I find the connection between the belief in free will and religion intriguing since many Christians try to explain evil, the Garden story, and the need for "faith" in terms of free will.

08-04-2012, 06:03 AM
Good Morning Richard,
I remember reading an article back in the 90's where scientists were mapping brain activity, and they found that the areas of the brain involved with conscious thought always fired up AFTER the area that controls muscle movement. So did the person really decide beforehand to pick up their cup of coffee and take a swig? Or did they become conscious of their hand moving towards the cup and feel like the decision was made by them? This discovery implies that the conscious mind plays the role of rationalizing the actions of the body after the fact, and not directing in the actions.
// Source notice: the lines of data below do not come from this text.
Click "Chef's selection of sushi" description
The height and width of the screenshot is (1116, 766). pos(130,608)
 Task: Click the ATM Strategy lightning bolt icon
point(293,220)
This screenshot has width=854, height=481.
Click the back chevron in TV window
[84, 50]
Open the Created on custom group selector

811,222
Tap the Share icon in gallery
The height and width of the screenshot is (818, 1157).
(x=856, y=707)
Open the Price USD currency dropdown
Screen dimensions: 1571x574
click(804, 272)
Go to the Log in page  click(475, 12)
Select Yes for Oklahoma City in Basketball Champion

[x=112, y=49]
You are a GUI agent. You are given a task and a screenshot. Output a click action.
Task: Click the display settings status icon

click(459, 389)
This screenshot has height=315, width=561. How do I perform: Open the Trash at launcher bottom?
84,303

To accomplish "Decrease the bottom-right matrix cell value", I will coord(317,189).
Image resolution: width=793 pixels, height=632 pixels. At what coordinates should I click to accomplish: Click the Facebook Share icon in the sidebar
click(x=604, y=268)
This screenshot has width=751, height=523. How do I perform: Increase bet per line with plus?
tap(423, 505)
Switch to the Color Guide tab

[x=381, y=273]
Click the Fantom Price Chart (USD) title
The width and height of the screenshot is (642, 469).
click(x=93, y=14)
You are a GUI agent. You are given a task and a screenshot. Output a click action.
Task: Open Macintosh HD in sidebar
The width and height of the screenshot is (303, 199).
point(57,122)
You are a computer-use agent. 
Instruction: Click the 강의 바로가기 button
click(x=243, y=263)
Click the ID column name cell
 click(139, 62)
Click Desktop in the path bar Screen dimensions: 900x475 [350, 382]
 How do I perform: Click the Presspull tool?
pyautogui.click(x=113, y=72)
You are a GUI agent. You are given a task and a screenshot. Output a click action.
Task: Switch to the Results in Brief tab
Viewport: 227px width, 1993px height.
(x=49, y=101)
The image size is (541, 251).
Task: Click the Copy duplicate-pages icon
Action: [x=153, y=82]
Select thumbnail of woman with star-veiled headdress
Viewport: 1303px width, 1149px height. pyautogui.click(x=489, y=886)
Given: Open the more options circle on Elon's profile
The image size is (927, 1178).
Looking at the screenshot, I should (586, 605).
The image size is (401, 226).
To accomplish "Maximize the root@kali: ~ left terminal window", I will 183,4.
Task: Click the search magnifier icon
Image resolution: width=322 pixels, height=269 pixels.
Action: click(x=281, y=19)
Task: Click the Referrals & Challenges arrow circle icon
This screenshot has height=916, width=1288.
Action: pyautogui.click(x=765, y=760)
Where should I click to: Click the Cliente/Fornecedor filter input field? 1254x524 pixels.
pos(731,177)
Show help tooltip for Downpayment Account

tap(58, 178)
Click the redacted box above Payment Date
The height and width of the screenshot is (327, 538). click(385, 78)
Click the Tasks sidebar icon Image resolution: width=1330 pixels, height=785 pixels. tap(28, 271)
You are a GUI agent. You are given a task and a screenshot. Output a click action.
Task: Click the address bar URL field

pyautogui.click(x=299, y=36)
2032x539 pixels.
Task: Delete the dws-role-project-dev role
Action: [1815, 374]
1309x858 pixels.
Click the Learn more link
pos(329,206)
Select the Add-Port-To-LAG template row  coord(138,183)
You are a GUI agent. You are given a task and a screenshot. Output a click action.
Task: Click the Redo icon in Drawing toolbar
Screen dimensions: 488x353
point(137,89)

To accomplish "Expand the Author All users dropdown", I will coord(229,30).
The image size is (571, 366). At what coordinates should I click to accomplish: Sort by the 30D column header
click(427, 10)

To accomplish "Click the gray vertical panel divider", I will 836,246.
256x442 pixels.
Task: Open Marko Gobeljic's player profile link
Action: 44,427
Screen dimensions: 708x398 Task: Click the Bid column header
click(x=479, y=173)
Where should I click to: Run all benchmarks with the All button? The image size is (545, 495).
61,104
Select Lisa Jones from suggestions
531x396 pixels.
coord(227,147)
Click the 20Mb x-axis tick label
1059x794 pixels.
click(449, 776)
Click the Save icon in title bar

In a biblical paradigm, I am not sure if man was like this at first or if it was a result of the "fall". It seems to me to be the case that humans have always been wired this way, and that this concept is described in scripture as "nakedness". That word in Hebrew derives it's meaning from the concept of smoothness and being "slippery". Something you can't quite get a handle on. Seems similar to the idea of not being able to control things consciously. Paul talked about doing things that he willed not to do. Before the fall we were unaware of not being in control. Hence, no shame over something we were ignorant of.

08-04-2012, 06:58 AM
:egad:It wasn't his grandmother or a maiden aunt who provided Joseph with the coat of many colors--it was his father! [Egad!] A parallel, or prophetic illustration, of how Jesus came "in a body prepared", Heb10:5, to offer salvation to all colors and races of men. Just as that Joseph in Egypt was a type of saviour to his people, in providing them with bread, so Jesus came in his own time as the "true bread", Jn6:35.

The nakedness of the flesh is a physical reality for us to compare with spiritual nakedness. Adam & Eve got their eyes opened (fig. of speech) after they'd eaten from the Tree, and now we do the same when we become aware of the truth of God's Word. Initially they dressed in fig leaves (covering from the fig tree), but the LORD provided coats of animal skins -- a figure of the spiritual Robe which comes from the Lamb of God.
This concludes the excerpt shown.